Want to Save a Coral Reef? Bring Along Your Crochet Hook
By PATRICIA COHEN
The exotically shaped creatures that began to sprout silently all over the cozy lecture hall were soon spilling onto empty chairs and into women’s laps and shopping bags. When fully grown, these curiously animate forms will find a home as part of a mammoth version of the Great Barrier Reef. But at the moment they were emerging at a remarkable pace from the rapidly flicking crochet hooks wielded by members of the audience.
This environmental version of the AIDS quilt is meant to draw attention to how rising temperatures and pollution are destroying the reef, the world’s largest natural wonder, said Margaret Wertheim, an organizer of the project, who was in Manhattan last weekend to lecture, offer crocheting workshops and gather recruits. The reef is scheduled to arrive in New York City next month.
As she explained to the 40 people, nearly all women, who had gathered at New York University on Saturday, “This has grown from something that was a little object on our coffee table” to an exhibition that, so far, spreads over 3,000 square feet. And that was before the addition of that day’s catch.

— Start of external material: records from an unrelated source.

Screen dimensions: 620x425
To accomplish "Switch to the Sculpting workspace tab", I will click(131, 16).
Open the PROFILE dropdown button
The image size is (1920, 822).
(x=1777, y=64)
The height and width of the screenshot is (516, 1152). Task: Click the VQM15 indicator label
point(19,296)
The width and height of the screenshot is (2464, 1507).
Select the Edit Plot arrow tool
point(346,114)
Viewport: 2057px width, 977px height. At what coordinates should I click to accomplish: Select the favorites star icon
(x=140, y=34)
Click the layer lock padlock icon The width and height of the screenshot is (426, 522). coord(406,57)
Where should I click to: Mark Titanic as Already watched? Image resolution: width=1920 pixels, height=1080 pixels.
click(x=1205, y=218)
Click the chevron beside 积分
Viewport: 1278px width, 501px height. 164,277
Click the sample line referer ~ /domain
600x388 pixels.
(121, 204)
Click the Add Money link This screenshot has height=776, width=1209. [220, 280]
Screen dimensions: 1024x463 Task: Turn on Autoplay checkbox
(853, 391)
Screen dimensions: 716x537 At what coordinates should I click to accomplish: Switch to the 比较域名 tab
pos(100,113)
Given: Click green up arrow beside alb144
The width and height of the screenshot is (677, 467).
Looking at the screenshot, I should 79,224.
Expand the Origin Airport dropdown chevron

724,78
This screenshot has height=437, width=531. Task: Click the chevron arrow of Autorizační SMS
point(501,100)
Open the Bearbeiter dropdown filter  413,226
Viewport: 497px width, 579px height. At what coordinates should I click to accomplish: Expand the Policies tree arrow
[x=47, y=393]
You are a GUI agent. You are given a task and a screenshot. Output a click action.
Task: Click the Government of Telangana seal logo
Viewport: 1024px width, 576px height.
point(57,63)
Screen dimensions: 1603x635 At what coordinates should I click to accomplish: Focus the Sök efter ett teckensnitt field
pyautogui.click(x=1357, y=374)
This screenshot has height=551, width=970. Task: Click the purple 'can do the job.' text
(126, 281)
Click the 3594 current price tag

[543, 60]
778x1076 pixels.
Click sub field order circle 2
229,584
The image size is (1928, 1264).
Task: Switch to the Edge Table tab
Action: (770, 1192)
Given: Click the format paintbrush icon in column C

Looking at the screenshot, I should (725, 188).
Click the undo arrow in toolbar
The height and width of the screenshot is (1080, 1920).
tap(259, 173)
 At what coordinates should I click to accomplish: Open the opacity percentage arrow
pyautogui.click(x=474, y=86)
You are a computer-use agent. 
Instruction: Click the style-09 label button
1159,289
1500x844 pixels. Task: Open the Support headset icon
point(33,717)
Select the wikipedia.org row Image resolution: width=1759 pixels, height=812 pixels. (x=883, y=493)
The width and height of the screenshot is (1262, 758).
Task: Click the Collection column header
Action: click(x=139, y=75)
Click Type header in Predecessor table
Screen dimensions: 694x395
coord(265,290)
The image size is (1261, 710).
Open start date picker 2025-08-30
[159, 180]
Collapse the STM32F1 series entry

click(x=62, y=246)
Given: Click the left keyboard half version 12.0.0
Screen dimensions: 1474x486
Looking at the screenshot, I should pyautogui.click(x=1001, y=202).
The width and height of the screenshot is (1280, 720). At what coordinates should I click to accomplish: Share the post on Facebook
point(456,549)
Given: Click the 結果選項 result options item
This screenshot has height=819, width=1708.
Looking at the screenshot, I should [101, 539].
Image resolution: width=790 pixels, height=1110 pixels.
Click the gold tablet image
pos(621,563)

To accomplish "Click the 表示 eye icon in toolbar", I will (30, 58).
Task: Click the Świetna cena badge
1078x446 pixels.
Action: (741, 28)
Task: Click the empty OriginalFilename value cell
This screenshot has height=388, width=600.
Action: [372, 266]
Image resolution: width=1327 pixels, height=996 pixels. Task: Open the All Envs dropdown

Ms. Wertheim, a science writer, and her twin sister, Christine, who teaches at the California Institute for the Arts, came up with the idea of creating a woolly homage to the reef about two and a half years ago. The Wertheims, 49, grew up in Queensland in Australia, where the approximately 135,000-square-mile reef — and the billions of tiny organisms that it comprises — is located. But the Hyperbolic Crochet Coral Reef, is much more than a warning about global warming. It marks the intersection of the Wertheims’ various passions: science, mathematics, art, feminism, handicrafts and social activism.